I could have added some pages explaining all this. But in my brevity I assumed it would be worked out by anyone with an eye to challenging it. It would be a valid rebuttal to prove that if A, then certainly B and C, for example. But Guest proves no such thing. It is not a valid rebuttal to say that if A, then the probability of B and C are different than they would be when ~A, “therefore my analysis is invalid.” That is a mathematical non sequitur. That the probability of B and C would be different than they would be when ~A says nothing about whether they would be different than the probabilities I assign them.



  1. Ben Wright says

    “I give the probability of A as 1 in 20 and of B as 1 in 5. If the probability of B given A is 1 in 5, then it is both the case that B is a dependent probability and my math is entirely correct.”

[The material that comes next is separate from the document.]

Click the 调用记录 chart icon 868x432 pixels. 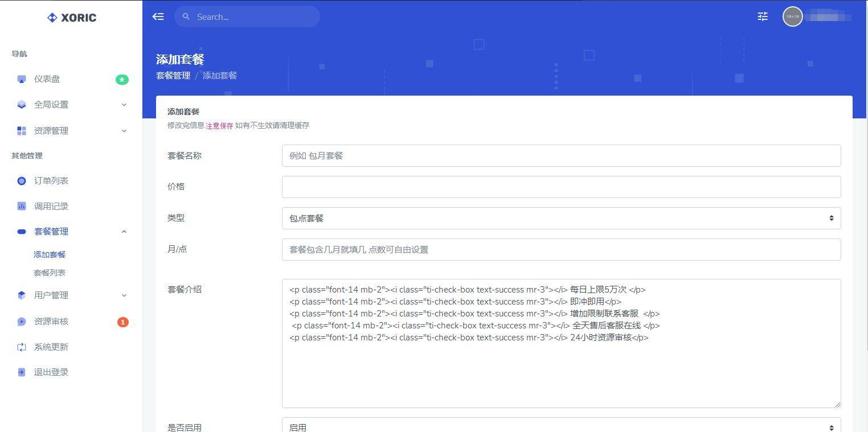22,206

    Actually, you’re wrong here. If P(B|A) = P(B), then you can show that P(A|B) = P(A) and A and B are independent by definition. A criticism of assumed independence is valid not because of a counter-assumption of dependence, but because independence is a strong claim that is usually invoked to simplify the equations. I’ve not got your working to hand, so I don’t know how the missing dependence term would affect things, but just about any construction that uses two or more of A, B, C and D should include AnB, AnC etc. or provide a robust justification for assuming independence.

    • says

      I didn’t say P(B|A) = P(B). So I don’t know what you mean to say here.

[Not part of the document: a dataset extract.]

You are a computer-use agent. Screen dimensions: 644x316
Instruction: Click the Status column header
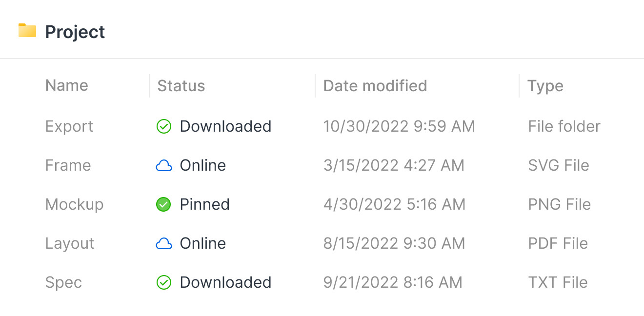(x=181, y=85)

      If P(AB) = 1/100, then it is consistent with that that P(A|B) = 1/20 and P(B|A) = 1/5 or P(A|B) = 1/5 and P(B|A) = 1/20. And that is the statement I made.

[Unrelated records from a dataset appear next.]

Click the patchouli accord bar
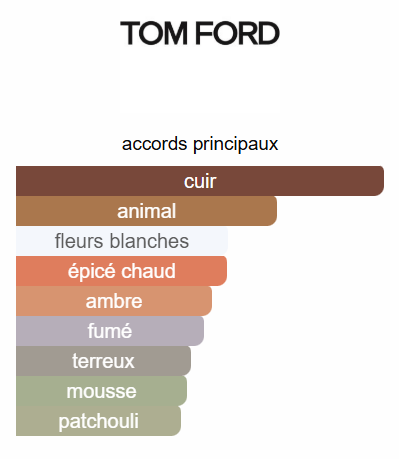(98, 421)
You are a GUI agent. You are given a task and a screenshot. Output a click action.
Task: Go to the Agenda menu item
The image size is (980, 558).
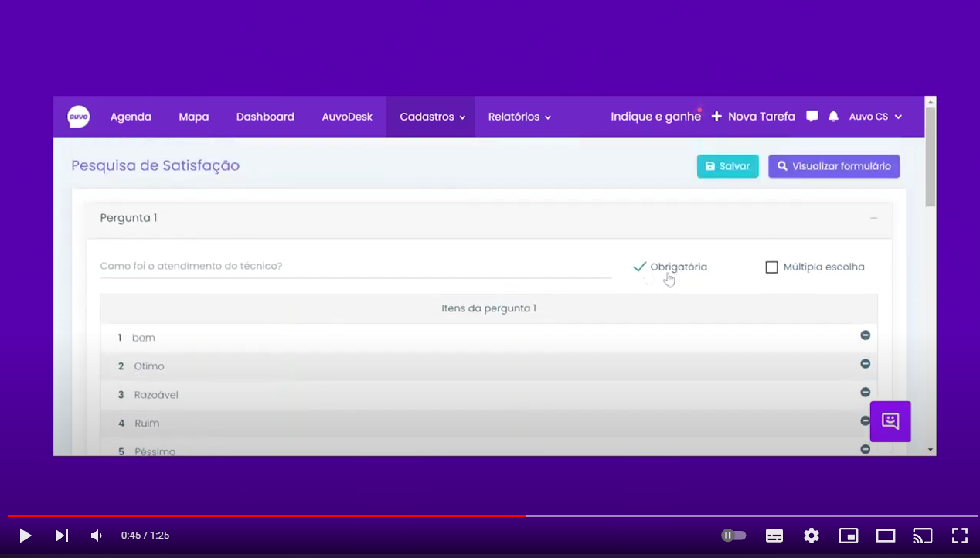pyautogui.click(x=131, y=117)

      I didn’t use this notation in the appendix at all, so no assumptions could have been made about what notation I was using (and one can use the notation with implied givens omitted, e.g. mathematicians frequently give the dependent probability P(h|e.b) as P(h|e), allowing the dependence of h on b to be understood). But I do agree if one only glanced at my appendix and didn’t think about the possibilities, then they could assume I was talking about completely independent variables by bringing that presumption to the text, i.e. if he was looking for an example of this, he would “see” it wherever it wasn’t explicitly told him it wasn’t there. So that error is explicable. And easily corrected.

      The problem is not that he mistook what I meant. The problem is that he made the blanket statement that any use of dependent probabilities in a Bayesian equation invalidates the equation. That is false. For exactly the reasons I explain: as long as you multiply the dependent probabilities as dependent probabilities, there is no invalidity. So you can easily use dependent probabilities in Bayes’ Theorem like this. Guest tells the audience, in effect, the opposite. That’s the mistake.

  2. Ben Wright says

    That clears it up.

    “For example, I give the probability of A as 1 in 20 and of B as 1 in 5. If the probability of B given A is 1 in 5,”

    could probably be better worded though, to more explicitly state that the first probability for B is not necessarily independent. Unless, of course, I’m misreading things again. It’s been a day of having to very precise and clear about the meaning of quantities and my brain has turned to soup.

    • says

      Oh yes. I think I could have added a few sentences to improve the clarity.

      Which is why I have less of a problem with Guest mistaking what I was saying, than with his issuing a blanket assertion that you can’t do Bayes’ Theorem with dependent probabilities.

      But then, reverse engineer: had he realized he should have qualified by explaining that you can do Bayes’ Theorem with dependent probabilities, the very fact of his realizing he needed to make that point might have inspired him to stop and think, wait, maybe that’s what Carrier was doing? Because then he’d realize he had to make sure I wasn’t, before assuming it; because then he’d remember there is a possible way to do this that is valid.

      So the general mistake is itself part cause of the particular mistake. The general mistake is still the more serious. Because it miseducated the audience. The particular mistake is less serious, because it merely misjudged something.